───── GIVEN DATA

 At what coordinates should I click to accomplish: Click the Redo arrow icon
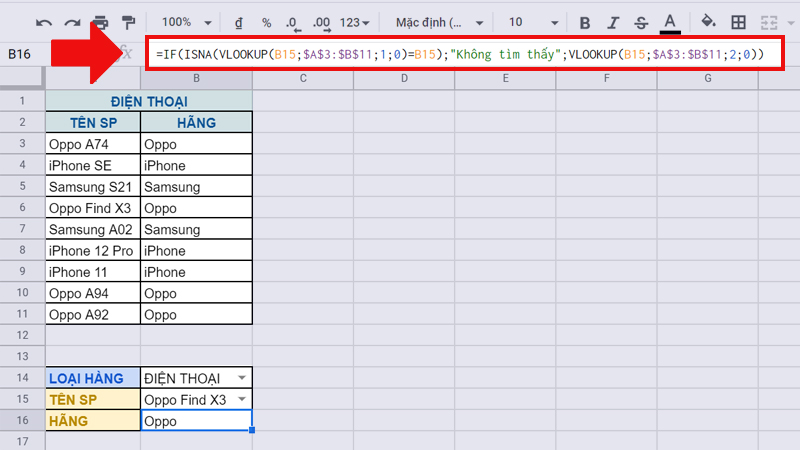point(71,22)
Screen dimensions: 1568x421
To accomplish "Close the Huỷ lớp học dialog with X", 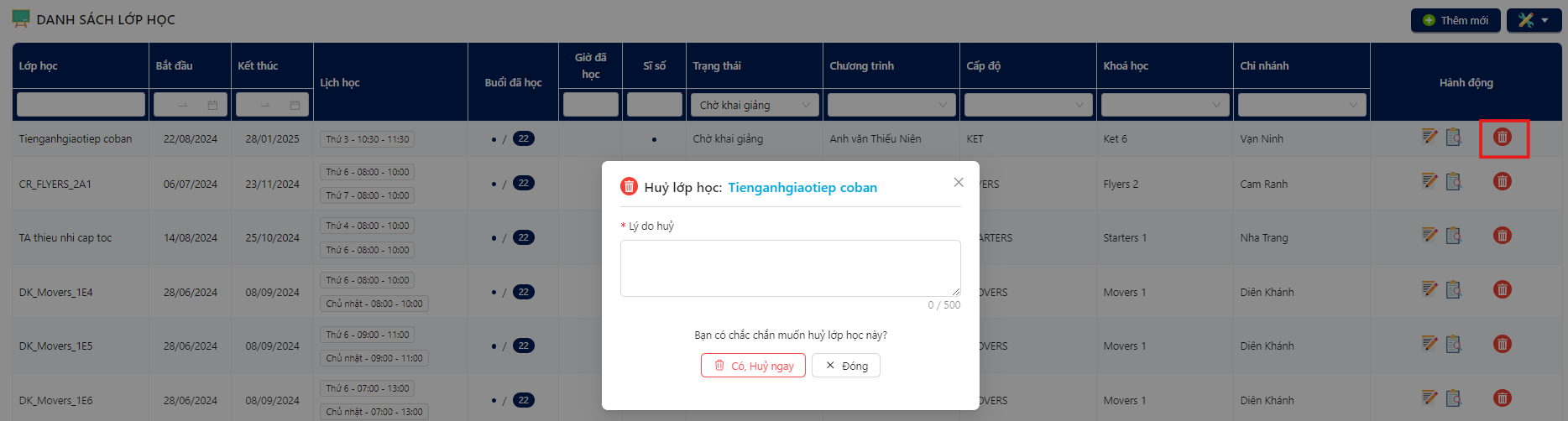I will pos(959,182).
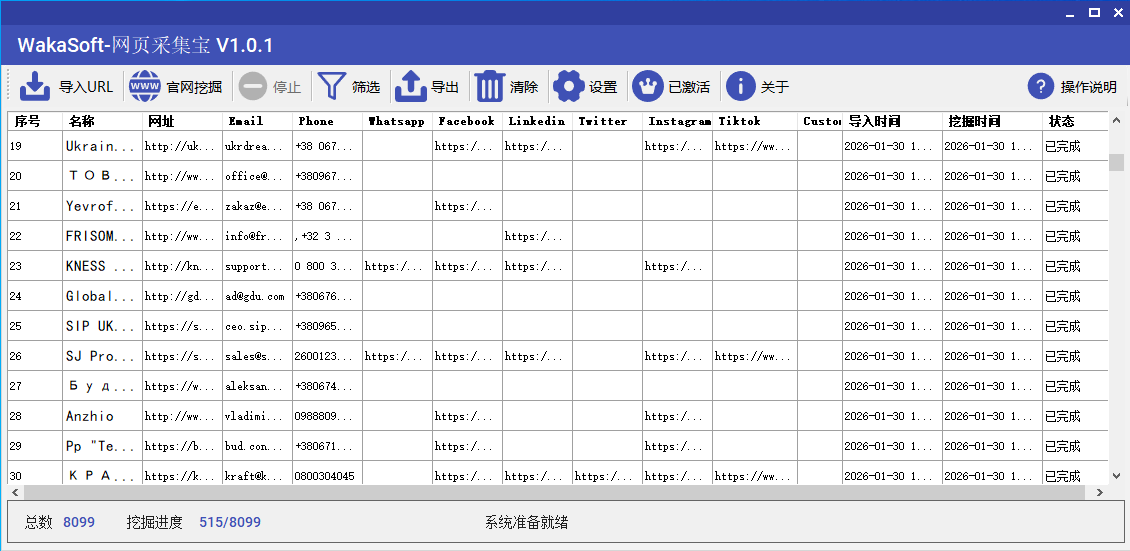This screenshot has height=551, width=1130.
Task: Select the Facebook column header
Action: (466, 121)
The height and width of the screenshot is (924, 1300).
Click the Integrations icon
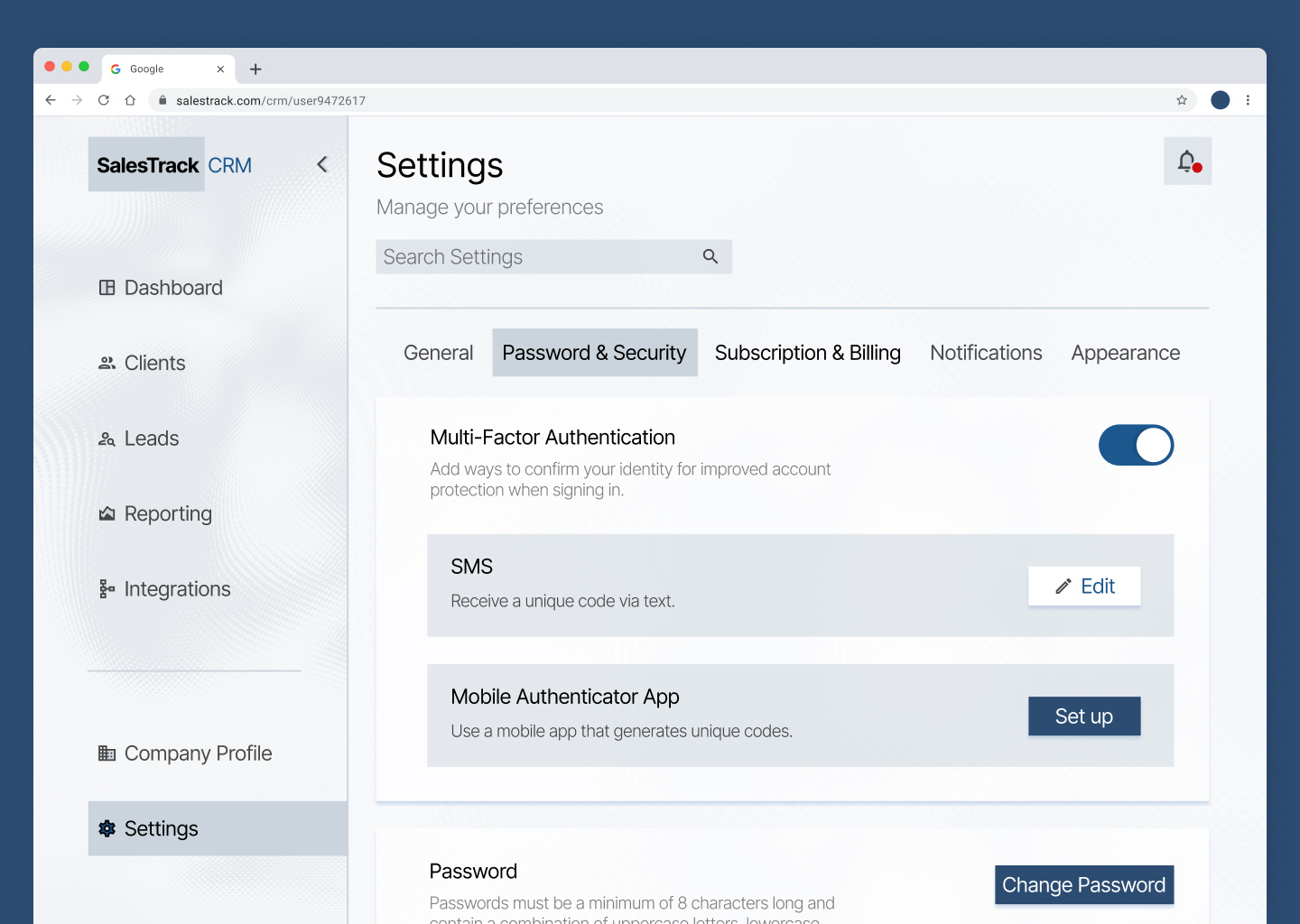tap(107, 588)
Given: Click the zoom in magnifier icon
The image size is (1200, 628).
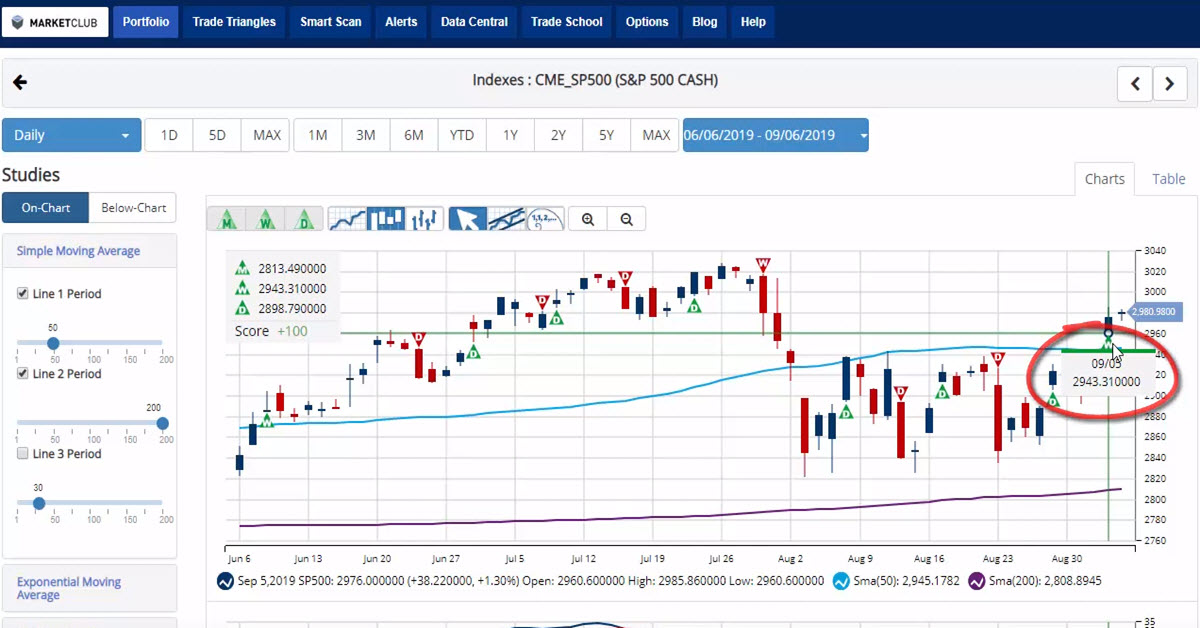Looking at the screenshot, I should tap(587, 218).
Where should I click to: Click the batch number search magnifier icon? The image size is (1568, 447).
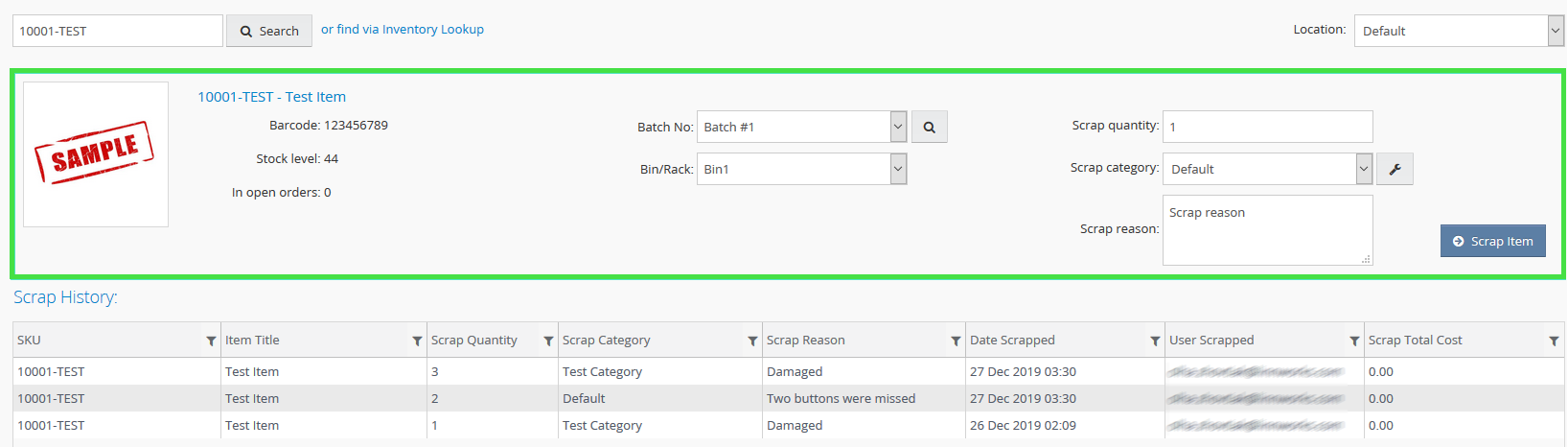tap(929, 127)
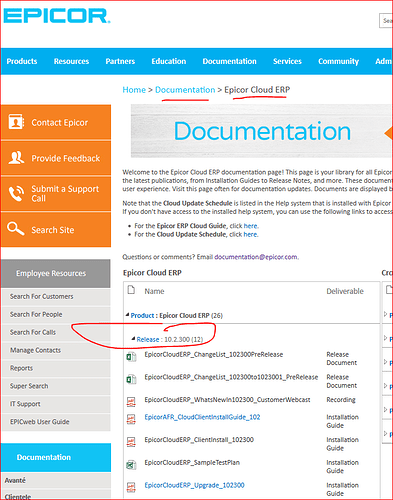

──────────

*PROBLEM DESCRIPTION*
Return only the line with "Given: Click the zoom in magnifier icon" and the lines after it up to the end of the records, exact and free of pictures.

*ANSWER SPACE*
Given: Click the zoom in magnifier icon
The image size is (1200, 628).
Looking at the screenshot, I should tap(587, 218).
Where should I click to: Click the batch number search magnifier icon? The image size is (1568, 447).
tap(929, 127)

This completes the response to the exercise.